Pływali skradzioną łódką po jeziorze. Staną przed Sądem Rodzinnym

Dwóch nastolatków postanowiło popływać łódką po szczecińskim jeziorze Głębokie, nie byłoby w tym nic nadzwyczajnego, gdyby nie to, że łódka nie była ich, ani jej nie wypożyczyli. Małoletni zerwali łańcuch, którym była przymocowana do pomostu i wypłynęli na akwen. Dzięki szybkiej reakcji policyjnego przewodnika psa służbowego właściciel odzyskał łódkę i nie doszło do tragedii.

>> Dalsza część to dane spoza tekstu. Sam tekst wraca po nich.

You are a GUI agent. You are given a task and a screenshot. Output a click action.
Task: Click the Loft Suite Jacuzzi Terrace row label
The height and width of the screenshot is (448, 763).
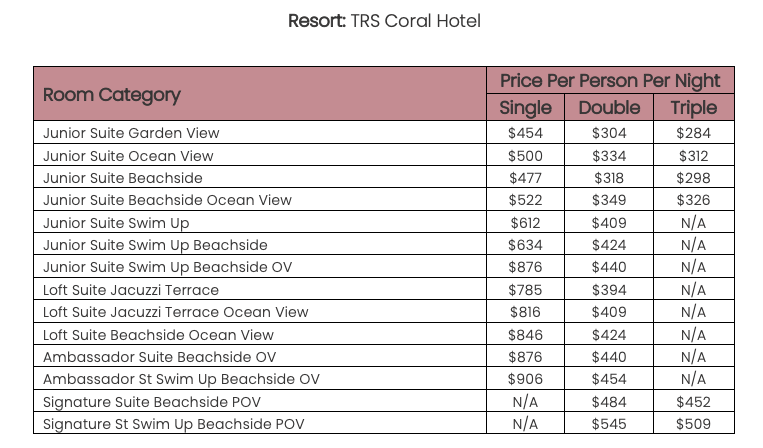[131, 290]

Przewodnik psa służbowego, który pełnił w sobotę służbę wraz z psem Karłem otrzymał zgłoszenie o kradzieży łodzi na jeziorze Głębokie. Na miejscu policjant zastał właściciela, który poinformował, że podczas poszukiwania łodzi zauważył dwie osoby, które pływają tą właśnie łódką. Zdołał przywołać te osoby do brzegu. Okazało się, że są to chłopcy w wieku 14 i 16 lat, którzy przyznali, że zerwali łańcuch porzucając go w miejscu cumowania i wypłynęli na jezioro. Policjant zawiadomił o tym fakcie rodziców nieletnich, którzy przyjechali po swoje dzieci – informuje kom. Anna Gembala, rzeczniczka Komendy Miejskiej Policji w Szczecinie

Materiały w tej sprawie trafią teraz do Sądu Rodzinnego i Nieletnich, który podejmie decyzje w sprawie chłopców.